--- How to complete this task ---
Copy word for word, please, the lines of the entries below running from the one containing "For every named" to the one containing "info@aiscoinc.com (422, 22)", both ends included.

--- Task inputs ---

——

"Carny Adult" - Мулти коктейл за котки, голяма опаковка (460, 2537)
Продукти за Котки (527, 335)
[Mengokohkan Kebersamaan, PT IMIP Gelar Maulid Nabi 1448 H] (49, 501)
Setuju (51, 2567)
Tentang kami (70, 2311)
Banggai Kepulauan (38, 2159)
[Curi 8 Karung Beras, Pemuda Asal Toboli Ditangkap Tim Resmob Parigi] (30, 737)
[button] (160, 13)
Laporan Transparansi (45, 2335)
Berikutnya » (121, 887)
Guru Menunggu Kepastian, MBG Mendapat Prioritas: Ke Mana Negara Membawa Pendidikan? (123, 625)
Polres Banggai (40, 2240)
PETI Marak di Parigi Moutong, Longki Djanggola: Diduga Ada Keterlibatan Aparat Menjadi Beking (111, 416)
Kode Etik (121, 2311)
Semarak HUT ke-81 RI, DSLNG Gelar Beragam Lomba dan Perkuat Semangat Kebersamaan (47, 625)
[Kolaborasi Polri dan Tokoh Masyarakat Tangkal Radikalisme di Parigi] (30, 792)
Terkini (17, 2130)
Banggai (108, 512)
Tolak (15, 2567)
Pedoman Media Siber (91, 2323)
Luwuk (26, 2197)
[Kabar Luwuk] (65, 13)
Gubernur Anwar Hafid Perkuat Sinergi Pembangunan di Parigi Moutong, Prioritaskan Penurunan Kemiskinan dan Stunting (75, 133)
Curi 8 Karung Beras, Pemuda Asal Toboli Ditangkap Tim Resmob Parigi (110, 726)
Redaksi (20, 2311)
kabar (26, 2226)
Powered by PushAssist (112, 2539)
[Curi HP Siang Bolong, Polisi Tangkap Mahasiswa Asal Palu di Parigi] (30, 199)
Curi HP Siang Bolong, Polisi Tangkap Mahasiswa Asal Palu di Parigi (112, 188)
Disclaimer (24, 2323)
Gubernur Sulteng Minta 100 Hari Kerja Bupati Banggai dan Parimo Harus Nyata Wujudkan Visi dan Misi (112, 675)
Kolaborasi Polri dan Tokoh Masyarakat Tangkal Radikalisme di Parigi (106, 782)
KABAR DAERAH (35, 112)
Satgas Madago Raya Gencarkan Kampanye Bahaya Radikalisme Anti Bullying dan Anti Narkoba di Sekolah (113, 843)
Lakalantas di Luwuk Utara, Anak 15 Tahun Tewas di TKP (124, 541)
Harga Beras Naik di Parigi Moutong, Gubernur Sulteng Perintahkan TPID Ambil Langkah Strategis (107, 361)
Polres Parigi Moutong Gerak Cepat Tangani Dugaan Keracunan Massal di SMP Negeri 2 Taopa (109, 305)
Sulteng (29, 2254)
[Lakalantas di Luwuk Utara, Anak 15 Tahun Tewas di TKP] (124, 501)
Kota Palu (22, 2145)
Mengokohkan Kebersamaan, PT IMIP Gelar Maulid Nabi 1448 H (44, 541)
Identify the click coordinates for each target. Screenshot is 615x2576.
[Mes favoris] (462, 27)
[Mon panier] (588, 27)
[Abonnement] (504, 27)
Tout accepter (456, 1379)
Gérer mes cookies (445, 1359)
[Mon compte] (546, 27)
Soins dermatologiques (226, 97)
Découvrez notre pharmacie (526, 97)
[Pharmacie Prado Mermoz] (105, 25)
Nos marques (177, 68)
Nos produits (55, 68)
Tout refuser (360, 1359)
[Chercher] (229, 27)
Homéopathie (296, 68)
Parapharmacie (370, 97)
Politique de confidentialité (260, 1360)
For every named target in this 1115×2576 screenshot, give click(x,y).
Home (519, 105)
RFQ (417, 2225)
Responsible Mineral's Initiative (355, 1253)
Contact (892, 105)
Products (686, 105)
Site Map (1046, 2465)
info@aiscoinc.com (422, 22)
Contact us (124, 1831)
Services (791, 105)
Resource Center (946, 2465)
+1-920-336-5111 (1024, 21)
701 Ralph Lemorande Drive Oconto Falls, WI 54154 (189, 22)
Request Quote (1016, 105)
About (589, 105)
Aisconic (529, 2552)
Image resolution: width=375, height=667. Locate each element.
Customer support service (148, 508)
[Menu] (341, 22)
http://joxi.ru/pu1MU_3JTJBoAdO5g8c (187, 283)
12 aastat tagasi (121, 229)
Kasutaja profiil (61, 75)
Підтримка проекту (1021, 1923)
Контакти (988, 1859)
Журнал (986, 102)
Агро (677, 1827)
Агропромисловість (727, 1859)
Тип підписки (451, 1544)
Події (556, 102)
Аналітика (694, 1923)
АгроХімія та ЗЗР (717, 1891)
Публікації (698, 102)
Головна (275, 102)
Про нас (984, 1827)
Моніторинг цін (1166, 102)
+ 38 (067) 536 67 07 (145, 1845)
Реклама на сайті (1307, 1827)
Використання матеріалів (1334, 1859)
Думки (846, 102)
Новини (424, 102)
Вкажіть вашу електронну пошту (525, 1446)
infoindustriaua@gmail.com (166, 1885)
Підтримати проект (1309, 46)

——

--- Task result ---
For every named target in this 1115×2576 screenshot, give click(x,y).
Home (519, 105)
RFQ (417, 2225)
Responsible Mineral's Initiative (355, 1253)
Contact (892, 105)
Products (686, 105)
Site Map (1046, 2465)
info@aiscoinc.com (422, 22)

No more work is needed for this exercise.